Interface element records:
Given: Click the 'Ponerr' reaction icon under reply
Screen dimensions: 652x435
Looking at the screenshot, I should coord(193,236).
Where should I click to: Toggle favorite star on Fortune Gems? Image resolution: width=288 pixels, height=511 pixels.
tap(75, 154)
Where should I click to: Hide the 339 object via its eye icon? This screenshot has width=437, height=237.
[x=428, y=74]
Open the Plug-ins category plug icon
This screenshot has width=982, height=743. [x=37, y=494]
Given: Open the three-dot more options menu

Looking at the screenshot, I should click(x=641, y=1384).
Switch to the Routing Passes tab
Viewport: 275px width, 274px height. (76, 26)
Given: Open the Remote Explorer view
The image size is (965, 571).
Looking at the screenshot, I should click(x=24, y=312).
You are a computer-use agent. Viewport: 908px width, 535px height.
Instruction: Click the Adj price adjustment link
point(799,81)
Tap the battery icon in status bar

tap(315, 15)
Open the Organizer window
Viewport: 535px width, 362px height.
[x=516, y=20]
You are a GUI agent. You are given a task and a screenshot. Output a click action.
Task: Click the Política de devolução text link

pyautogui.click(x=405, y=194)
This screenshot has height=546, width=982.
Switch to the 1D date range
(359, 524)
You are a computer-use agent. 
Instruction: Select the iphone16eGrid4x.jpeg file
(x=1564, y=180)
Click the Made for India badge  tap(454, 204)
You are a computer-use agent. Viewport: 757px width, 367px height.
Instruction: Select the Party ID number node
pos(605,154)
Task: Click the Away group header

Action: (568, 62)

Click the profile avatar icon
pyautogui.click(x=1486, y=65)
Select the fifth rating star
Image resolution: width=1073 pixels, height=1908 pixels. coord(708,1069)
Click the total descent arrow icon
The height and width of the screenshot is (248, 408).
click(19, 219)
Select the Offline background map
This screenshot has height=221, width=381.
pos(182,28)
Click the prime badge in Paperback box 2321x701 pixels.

Problem to solve » Return all of the material above verbatim, keeping every line unchanged and in its original order.

Full solution »
Given: Click the 'Ponerr' reaction icon under reply
Screen dimensions: 652x435
Looking at the screenshot, I should coord(193,236).
Where should I click to: Toggle favorite star on Fortune Gems? Image resolution: width=288 pixels, height=511 pixels.
tap(75, 154)
Where should I click to: Hide the 339 object via its eye icon? This screenshot has width=437, height=237.
[x=428, y=74]
Open the Plug-ins category plug icon
This screenshot has width=982, height=743. [x=37, y=494]
Given: Open the three-dot more options menu

Looking at the screenshot, I should click(x=641, y=1384).
Switch to the Routing Passes tab
Viewport: 275px width, 274px height. (76, 26)
Given: Open the Remote Explorer view
The image size is (965, 571).
Looking at the screenshot, I should click(x=24, y=312).
You are a computer-use agent. Viewport: 908px width, 535px height.
Instruction: Click the Adj price adjustment link
point(799,81)
Tap the battery icon in status bar

tap(315, 15)
Open the Organizer window
Viewport: 535px width, 362px height.
[x=516, y=20]
You are a GUI agent. You are given a task and a screenshot. Output a click action.
Task: Click the Política de devolução text link

pyautogui.click(x=405, y=194)
This screenshot has height=546, width=982.
Switch to the 1D date range
(359, 524)
You are a computer-use agent. 
Instruction: Select the iphone16eGrid4x.jpeg file
(x=1564, y=180)
Click the Made for India badge  tap(454, 204)
You are a computer-use agent. Viewport: 757px width, 367px height.
Instruction: Select the Party ID number node
pos(605,154)
Task: Click the Away group header

Action: (568, 62)

Click the profile avatar icon
pyautogui.click(x=1486, y=65)
Select the fifth rating star
Image resolution: width=1073 pixels, height=1908 pixels. coord(708,1069)
Click the total descent arrow icon
The height and width of the screenshot is (248, 408).
click(19, 219)
Select the Offline background map
This screenshot has height=221, width=381.
pos(182,28)
Click the prime badge in Paperback box 2321x701 pixels.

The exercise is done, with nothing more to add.